Le plus haut tribunal de Corée du Sud confirme les décisions du travail en temps de guerre contre une entreprise japonaise
La Cour suprême de Corée du Sud a rejeté jeudi les appels du fabricant de machines japonais Nachi-Fujikoshi Corp. et a confirmé les décisions des tribunaux inférieurs ordonnant à l’entreprise de verser des dommages et intérêts aux Sud-Coréens pour leur travail en temps de guerre.
Les décisions dans les trois affaires distinctes contre Nachi-Fujikoshi interviennent après que le plus haut tribunal a rendu des décisions similaires sur des conflits liés au travail forcé survenus pendant la domination coloniale japonaise sur la péninsule coréenne, notamment contre le sidérurgiste japonais Nippon Steel Corp. au début du mois.
Les décisions de jeudi ont été prises dans un contexte d’amélioration des relations entre la Corée du Sud et le Japon depuis que Séoul a annoncé en mars dernier un plan pour résoudre la question du travail en temps de guerre.
Rejetant l’affirmation de Nachi-Fujikoshi selon laquelle le délai de prescription pour les demandes d’indemnisation avait expiré, la plus haute juridiction a déclaré que les plaignants avaient pu demander réparation depuis qu’elle avait rendu ses premières décisions en 2018, ordonnant aux entreprises japonaises de payer des dommages et intérêts aux victimes sud-coréennes du travail forcé.
Le plus haut tribunal a ordonné à l’entreprise de verser entre 80 millions de won (59 900 dollars) et 100 millions de won d’indemnisation à chacune des 23 victimes de l’entreprise pour travail forcé.
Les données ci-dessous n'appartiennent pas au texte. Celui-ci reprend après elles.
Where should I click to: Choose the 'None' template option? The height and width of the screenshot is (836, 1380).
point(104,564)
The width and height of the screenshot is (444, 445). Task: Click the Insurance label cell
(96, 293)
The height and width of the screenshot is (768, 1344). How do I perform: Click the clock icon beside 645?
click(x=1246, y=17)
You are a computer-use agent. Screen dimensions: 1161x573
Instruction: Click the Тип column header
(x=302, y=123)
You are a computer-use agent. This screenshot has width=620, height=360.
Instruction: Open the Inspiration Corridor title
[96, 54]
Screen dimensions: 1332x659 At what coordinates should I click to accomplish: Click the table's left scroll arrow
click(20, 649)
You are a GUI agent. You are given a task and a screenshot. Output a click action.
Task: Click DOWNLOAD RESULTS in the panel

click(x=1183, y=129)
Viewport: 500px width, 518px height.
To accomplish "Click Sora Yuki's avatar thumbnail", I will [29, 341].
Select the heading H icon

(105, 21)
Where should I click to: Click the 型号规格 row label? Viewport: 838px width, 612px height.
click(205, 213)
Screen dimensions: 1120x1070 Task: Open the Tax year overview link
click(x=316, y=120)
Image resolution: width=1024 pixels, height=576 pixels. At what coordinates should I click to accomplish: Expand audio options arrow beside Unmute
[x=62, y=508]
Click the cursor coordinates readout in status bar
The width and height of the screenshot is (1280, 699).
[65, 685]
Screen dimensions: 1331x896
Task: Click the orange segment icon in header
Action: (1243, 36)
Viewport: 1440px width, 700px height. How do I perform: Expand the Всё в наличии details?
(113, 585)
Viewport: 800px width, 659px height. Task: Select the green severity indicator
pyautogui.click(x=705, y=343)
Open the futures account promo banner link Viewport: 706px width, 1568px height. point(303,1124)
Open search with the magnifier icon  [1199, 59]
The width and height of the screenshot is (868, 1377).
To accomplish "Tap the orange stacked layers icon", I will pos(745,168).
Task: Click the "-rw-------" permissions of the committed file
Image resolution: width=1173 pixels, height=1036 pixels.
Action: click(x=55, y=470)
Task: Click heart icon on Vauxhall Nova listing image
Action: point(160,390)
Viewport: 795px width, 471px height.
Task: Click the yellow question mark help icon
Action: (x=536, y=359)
Seuls huit d’entre eux sont encore en vie.
Les plaignants dans les trois procès contre l’entreprise, composés de 23 anciens travailleurs et de leurs proches, affirment qu’ils ont été amenés au Japon depuis la péninsule coréenne sous de faux prétextes et forcés de travailler à l’usine de munitions de l’entreprise à Toyama, dans le centre du Japon.
Les liens bilatéraux se sont détériorés après que le plus haut tribunal, en octobre et novembre 2018, a confirmé des ordonnances dans des jugements distincts contre Nippon Steel, alors nommée Nippon Steel & Sumitomo Metal Corp., et Mitsubishi Heavy Industries Ltd., exigeant qu’elles versent des dommages et intérêts pour le travail forcé commis pendant la guerre au Japon de 1910. Règle coloniale de 1945.
Le Japon a déclaré que toutes les questions découlant de sa colonisation de la péninsule coréenne avaient été réglées « complètement et définitivement » dans le cadre d’un accord bilatéral de 1965.
Suite aux décisions de jeudi, Hiroyuki Namazu, directeur général du Bureau des affaires asiatiques et océaniennes du ministère japonais des Affaires étrangères, a déposé une protestation auprès de l’ambassade de Corée du Sud à Tokyo, affirmant que le dernier résultat est « extrêmement regrettable et totalement inacceptable », selon le ministère.